What you need to do |
(1) In the article about Freedom from Hunger's direct mail test, what is the name of the package that had long served as the organization's acquisitions control?
(2) Reproduce the Freedom from Hunger mailing article word for word, everything from "A Test That" down to "with little success.".
(3) Carry the article on Freedom from Hunger's mailing test further, starting right after its last sentence.

Text segment |
A Test That Captured the Changing Times
For nearly a decade, Freedom from Hunger's acquisitions control has been the steadfast "Loan Approved" package. The modest #10 mailing communicates the organization's focus on providing small loans to help women establish businesses to feed their families and change their lives. And for years, the organization has been frequently testing against this package with little success.
That is until late 2008, when the nonprofit decided to adapt a renewal package for its acquisitions audience-a package it fondly refers to as "Edgy Choice"-particularly in light of the economic hard times that so many prospects were experiencing, but also making it clear that the women the organization represented were suffering far more. To its great delight, the package performed strongly.
"We have been trying for years to beat ‘Loan Approved,'" explains Cathy Carley, account executive at Sanky Communications, the New York-based agency that works with Freedom from Hunger to develop its direct mail. She says the "Edgy Choice" package was a renewal that Freedom from Hunger had used over last summer, which it then converted into an acquisition package and is right now showing some considerable strength in beating "Loan Approved."

Dataset entries:
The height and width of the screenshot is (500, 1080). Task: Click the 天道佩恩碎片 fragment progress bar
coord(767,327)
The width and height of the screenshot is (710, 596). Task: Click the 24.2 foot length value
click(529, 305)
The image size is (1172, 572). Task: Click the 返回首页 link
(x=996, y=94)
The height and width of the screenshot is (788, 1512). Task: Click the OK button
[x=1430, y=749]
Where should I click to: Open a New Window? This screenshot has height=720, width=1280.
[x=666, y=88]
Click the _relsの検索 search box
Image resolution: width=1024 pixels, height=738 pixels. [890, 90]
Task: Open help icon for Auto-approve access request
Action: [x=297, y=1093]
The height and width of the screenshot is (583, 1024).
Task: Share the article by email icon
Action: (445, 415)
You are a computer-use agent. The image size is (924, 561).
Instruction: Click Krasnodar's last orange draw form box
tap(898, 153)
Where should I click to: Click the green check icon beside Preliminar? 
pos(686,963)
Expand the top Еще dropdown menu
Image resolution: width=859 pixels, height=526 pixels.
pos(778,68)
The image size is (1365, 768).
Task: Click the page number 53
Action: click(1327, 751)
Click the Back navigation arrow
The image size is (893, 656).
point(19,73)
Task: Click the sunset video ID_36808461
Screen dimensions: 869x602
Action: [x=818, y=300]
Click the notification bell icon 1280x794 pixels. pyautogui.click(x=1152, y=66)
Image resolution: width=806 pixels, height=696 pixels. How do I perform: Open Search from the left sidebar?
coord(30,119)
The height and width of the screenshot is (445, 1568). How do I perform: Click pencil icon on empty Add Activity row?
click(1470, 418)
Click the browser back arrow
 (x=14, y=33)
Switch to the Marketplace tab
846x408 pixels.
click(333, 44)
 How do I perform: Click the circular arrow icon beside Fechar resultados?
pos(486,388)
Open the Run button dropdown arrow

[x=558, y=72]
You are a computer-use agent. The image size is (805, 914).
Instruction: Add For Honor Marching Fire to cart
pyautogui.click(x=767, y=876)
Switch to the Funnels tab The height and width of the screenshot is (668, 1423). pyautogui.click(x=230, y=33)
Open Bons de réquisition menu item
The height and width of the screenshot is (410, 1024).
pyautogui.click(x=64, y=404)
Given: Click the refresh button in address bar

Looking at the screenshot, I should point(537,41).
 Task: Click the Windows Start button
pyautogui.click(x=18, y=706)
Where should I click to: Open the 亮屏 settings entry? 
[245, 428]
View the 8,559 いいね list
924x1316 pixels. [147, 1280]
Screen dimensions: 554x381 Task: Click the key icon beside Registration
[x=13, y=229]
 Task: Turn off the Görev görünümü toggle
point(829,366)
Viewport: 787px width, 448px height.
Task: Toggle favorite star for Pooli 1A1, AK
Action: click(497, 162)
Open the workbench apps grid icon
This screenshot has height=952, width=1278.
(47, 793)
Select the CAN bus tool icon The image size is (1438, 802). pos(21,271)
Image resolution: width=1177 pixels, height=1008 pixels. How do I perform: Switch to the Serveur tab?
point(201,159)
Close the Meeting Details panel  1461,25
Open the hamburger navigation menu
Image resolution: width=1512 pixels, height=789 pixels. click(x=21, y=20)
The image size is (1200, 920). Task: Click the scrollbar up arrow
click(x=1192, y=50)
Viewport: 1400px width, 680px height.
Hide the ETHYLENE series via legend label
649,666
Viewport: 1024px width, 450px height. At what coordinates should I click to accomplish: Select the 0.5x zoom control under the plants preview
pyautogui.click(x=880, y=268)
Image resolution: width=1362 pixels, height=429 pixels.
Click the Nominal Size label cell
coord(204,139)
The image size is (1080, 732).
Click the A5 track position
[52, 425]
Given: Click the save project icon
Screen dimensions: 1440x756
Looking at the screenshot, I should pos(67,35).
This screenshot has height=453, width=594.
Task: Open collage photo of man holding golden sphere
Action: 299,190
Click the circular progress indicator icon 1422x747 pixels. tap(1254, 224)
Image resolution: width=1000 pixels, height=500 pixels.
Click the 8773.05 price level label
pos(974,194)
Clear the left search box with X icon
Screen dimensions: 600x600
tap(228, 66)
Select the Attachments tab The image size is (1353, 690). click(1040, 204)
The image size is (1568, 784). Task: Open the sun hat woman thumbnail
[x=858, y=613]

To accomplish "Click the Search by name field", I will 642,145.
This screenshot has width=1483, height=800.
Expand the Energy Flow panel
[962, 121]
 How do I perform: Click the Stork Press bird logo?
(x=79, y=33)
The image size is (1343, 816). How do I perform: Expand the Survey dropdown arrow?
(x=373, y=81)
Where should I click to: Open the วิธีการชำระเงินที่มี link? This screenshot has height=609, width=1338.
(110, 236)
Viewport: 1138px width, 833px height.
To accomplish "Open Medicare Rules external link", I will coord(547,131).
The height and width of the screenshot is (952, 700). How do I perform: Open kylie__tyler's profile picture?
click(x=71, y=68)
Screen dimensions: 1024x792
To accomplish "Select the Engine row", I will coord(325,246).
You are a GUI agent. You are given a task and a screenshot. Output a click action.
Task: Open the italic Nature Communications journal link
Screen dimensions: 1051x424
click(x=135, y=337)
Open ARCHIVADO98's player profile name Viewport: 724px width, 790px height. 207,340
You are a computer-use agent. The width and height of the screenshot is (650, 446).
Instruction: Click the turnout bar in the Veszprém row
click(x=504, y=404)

Answers to the tasks |
(1) The "Loan Approved" package.

(2)
A Test That Captured the Changing Times
For nearly a decade, Freedom from Hunger's acquisitions control has been the steadfast "Loan Approved" package. The modest #10 mailing communicates the organization's focus on providing small loans to help women establish businesses to feed their families and change their lives. And for years, the organization has been frequently testing against this package with little success.

(3)
Similar to its predecessor, this new package is also a simple, #10 package with a four-page letter-a length the organization repeatedly has found to work well in acquisitions-along with a reply device and a BRE. The creative and format also resemble that of the control, and just as other packages do, it tells the personal stories of several women who have benefited from the organization's initiatives. "We like to tell a story of a woman that was given a chance," says Carley. "Everything that we do is about women, and we want to make sure that people know who these women are" (Archive code #605-172500-0902).
What sets this new package apart-and lends itself to the name "Edgy Choice"-is the emphasis it places on the harsh choices women in developing countries face daily. The letter opens with a checklist that calls on the prospective donor to consider which choice she would make: "Feed my children healthy food? OR Buy medicine for the one who is sick? Watch my children waste away from poor nutrition? OR Give them my own small portion of food-praying that we all survive the hungry season?"